-
Notifications
You must be signed in to change notification settings - Fork 632
Description
Supersedes the following issues:
- Cron job stops after random hours/days #805
- The job stops if the time in the system changes at an unfortunate moment #514
- cron job stops after certain hours. #232
- Cron doesn't run after 15 minutes of running every 2 minutes #231
Bug description
Under certain conditions, cron jobs stop executing unexpectedly without any error or log output. This behavior has been observed in jobs running at high frequency (e.g., every second or every few seconds) as well as jobs scheduled less frequently. The job ceases operation after a variable period (from as little as 15 minutes to several days) and does not resume until the application or container is restarted. In some cases, the issue appears to coincide with low available machine resources or system time adjustments, while in others it occurs without any apparent external trigger.
Root cause analysis
The root cause of these issues is the way the library calculates the time until the next scheduled execution. The process involves two separate fetches of the current time within the sendAt
function, leading to a potential race condition:
1. Initial time fetch
When sendAt
starts, it fetches the current time to calculate the next execution time based on the cron expression (source).

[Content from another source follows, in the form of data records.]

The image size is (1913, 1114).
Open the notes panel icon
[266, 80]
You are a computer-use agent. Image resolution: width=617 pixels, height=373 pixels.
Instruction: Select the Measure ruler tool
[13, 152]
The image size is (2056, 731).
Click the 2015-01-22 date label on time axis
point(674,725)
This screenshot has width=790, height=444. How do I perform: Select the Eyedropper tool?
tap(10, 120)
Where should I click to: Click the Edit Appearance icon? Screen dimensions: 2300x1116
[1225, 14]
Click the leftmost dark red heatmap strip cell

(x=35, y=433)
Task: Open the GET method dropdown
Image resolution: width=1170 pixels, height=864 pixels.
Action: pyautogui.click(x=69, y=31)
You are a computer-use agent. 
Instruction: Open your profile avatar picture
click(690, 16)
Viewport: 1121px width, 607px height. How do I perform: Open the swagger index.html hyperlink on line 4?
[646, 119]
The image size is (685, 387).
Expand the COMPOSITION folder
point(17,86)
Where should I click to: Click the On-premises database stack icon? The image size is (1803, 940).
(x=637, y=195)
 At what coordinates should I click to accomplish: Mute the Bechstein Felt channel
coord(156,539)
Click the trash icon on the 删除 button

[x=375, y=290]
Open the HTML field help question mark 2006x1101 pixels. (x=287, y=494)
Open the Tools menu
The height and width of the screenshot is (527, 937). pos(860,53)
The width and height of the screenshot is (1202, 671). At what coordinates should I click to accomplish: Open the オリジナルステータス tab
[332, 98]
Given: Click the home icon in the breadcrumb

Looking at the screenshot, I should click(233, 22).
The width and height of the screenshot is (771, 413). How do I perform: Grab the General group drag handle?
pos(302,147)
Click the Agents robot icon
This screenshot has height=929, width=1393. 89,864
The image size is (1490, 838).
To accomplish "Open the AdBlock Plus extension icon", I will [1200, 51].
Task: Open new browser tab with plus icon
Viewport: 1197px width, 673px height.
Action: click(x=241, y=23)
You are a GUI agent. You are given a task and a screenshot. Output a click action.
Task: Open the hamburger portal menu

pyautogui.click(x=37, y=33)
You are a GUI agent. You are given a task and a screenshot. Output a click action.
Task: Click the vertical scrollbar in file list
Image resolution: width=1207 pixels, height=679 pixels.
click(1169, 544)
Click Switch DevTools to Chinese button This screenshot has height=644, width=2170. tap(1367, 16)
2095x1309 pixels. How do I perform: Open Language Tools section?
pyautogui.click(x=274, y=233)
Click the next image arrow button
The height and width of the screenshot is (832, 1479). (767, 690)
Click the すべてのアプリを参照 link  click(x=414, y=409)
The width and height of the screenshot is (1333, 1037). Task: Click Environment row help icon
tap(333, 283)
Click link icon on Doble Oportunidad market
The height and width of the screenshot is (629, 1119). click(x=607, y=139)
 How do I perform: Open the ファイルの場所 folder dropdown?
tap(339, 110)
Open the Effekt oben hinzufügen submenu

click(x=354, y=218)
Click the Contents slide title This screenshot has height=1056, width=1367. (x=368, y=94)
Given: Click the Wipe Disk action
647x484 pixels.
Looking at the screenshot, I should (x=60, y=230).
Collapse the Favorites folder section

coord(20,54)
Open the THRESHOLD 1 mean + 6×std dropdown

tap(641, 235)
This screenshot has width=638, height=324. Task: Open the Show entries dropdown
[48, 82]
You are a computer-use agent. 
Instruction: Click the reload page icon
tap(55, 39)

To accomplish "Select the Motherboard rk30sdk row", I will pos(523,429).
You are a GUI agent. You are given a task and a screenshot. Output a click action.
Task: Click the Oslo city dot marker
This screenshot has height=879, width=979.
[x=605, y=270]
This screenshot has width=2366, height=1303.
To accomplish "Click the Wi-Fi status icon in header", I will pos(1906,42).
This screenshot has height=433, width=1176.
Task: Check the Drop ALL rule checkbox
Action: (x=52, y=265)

sendAt(i?: number): DateTime | DateTime[] {
let date =
this.realDate && this.source instanceof DateTime
? this.source
: DateTime.local();
2. Timeout calculation
After sendAt
completes, the library fetches the current time again to compute the remaining delay (source).
getTimeout() {
return Math.max(-1, this.sendAt().toMillis() - DateTime.local().toMillis());
}
If the delay between these two time fetches is sufficiently large (due to execution delays or a system time change), the computed timeout can become negative. In such cases, the job is stopped immediately (source).
if (timeout >= 0) {
// ...
setCronTimeout(timeout);
} else {
this.stop();
}
Reproduction
The bug can be reproduced by stubbing Date.now()
to simulate either a prolonged execution of sendAt
or a system time jump between the initial time fetch and the subsequent calculation. This controlled manipulation forces getTimeout
to compute a negative timeout, which triggers the job to stop.
See the implemented test case.
Proposed fix
Introduce a configurable threshold with sensible default to distinguish between minor delays and significant timing discrepancies. When a negative timeout is detected, if the negative timeout is:
- Within threshold: schedule the job immediately (and log a warning)
- Outside threshold: skip the current execution (and log a warning)
This solution combines the strengths of either always executing immediately or always skipping execution while mitigating their drawbacks:
-
Balanced execution: in real-world scenarios, minor delays (for example, those under 500ms/1000ms) are often acceptable. Executing the job immediately in these cases prevents unnecessary stoppages and keeps high-frequency tasks running with minimal interruption.
-
Flexibility: making the threshold configurable allows developers to tailor the behavior based on the criticality and frequency of their cron jobs.
-
Observability: logging warnings when a large negative timeout is encountered provides critical insight into timing issues. This transparency aids in diagnostics and helps developers fine-tune the threshold settings based on observed behavior in production.